PROBLEM 1
Name every software program the post on free design software mentions by name.

EXCERPT
-*-*-

# Great design software that is Open-source *free*



## bfgreen

I posted this in response to another thread, but thought it might be of broader interest, so decided to add a separate post.

_*"What software do you use for designing watches?"*_

This question comes up a lot and for the most part it's a matter of personal preference and budget.

I use Adobe Illustrator to create my drawings. I've been using it professionally now for over 17 years and feel just as comfortable using it to quickly mock up designs as I do using pencil and paper (which I do habitually on ever corner of paper I have or in those long strategic business meetings - yawn).

I also use Adobe Photoshop, though I try to keep this limited to doing only the finishing touches that although I could do in Illustrator, are much easier and faster in Photoshop. I find the combination of the two tools give me exactly what I need and the fact that the designs are vector based and not pixel based means that I can work in minute detail and scale my images to whatever size I need (I have a full color poster print of my first Doxa blueprint on my home office wall - it's breathtaking).

Both of these tools are $$$ and not ideal for everyone, I'm very fortunate to have them and to have had many years of practice using them to the point where they are second nature.

There are many good free tools out there that mimic both of the tools I use, some are even available as standalone applications that do not require any installation and can be installed on a USB thumbdrive - a sort of design studio in your pocket! I've used one of these (portable GIMP) in a business situation where I was working on a computer in a controlled "secure "environment and was not given rights to install applications - it worked great and saved the day!

-*-*-

PROBLEM 2
Turn the stretch of the listing from the line that contains "The width and height of the screenshot is (475, 276)." through the line that contains "(x=201, y=6)" into a Markdown table. Use the columns Row and Line, number the rows starting at 1, and leave out blank lines.

-*-*-

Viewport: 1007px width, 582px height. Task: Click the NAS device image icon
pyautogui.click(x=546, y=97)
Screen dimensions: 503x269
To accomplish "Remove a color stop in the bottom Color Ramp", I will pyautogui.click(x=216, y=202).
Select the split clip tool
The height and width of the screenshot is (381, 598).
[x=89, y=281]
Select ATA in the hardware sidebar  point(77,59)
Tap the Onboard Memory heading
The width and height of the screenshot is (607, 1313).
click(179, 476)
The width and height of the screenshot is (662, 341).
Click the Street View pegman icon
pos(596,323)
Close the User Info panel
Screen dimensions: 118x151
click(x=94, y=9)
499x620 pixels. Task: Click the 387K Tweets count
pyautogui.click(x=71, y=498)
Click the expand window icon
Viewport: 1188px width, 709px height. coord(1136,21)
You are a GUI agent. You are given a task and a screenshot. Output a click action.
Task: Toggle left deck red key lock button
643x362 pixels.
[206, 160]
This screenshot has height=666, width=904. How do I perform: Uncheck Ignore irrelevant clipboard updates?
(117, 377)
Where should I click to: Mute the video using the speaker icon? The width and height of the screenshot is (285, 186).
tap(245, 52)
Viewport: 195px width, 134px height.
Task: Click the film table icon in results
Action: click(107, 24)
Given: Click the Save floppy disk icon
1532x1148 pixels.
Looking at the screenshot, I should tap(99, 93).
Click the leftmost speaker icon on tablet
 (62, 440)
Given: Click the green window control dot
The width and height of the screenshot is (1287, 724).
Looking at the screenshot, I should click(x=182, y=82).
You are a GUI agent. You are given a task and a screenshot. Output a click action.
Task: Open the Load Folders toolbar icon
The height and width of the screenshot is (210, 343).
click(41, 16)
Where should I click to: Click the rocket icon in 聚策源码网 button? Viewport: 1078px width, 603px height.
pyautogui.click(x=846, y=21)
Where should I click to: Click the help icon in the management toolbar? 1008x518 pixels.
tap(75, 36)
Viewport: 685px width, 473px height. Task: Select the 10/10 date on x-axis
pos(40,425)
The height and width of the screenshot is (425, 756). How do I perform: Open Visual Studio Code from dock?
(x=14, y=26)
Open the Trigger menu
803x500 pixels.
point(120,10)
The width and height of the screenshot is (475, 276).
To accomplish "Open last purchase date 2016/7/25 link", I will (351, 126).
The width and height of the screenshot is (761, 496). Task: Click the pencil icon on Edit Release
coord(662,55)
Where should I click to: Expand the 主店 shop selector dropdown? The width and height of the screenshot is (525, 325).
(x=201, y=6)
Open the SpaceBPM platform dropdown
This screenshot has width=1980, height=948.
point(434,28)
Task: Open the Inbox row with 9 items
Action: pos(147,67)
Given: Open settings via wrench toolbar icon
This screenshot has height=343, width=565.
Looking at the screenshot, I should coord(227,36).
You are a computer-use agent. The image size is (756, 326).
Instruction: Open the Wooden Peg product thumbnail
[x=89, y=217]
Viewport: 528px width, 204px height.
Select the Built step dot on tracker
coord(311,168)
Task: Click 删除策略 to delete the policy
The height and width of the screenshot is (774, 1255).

-*-*-

TASK ANSWER 1
- Adobe Illustrator
- Adobe Photoshop
- GIMP (portable GIMP)

TASK ANSWER 2
| Row | Line |
|---|---|
| 1 | The width and height of the screenshot is (475, 276). |
| 2 | To accomplish "Open last purchase date 2016/7/25 link", I will (351, 126). |
| 3 | The width and height of the screenshot is (761, 496). Task: Click the pencil icon on Edit Release |
| 4 | coord(662,55) |
| 5 | Where should I click to: Expand the 主店 shop selector dropdown? The width and height of the screenshot is (525, 325). |
| 6 | (x=201, y=6) |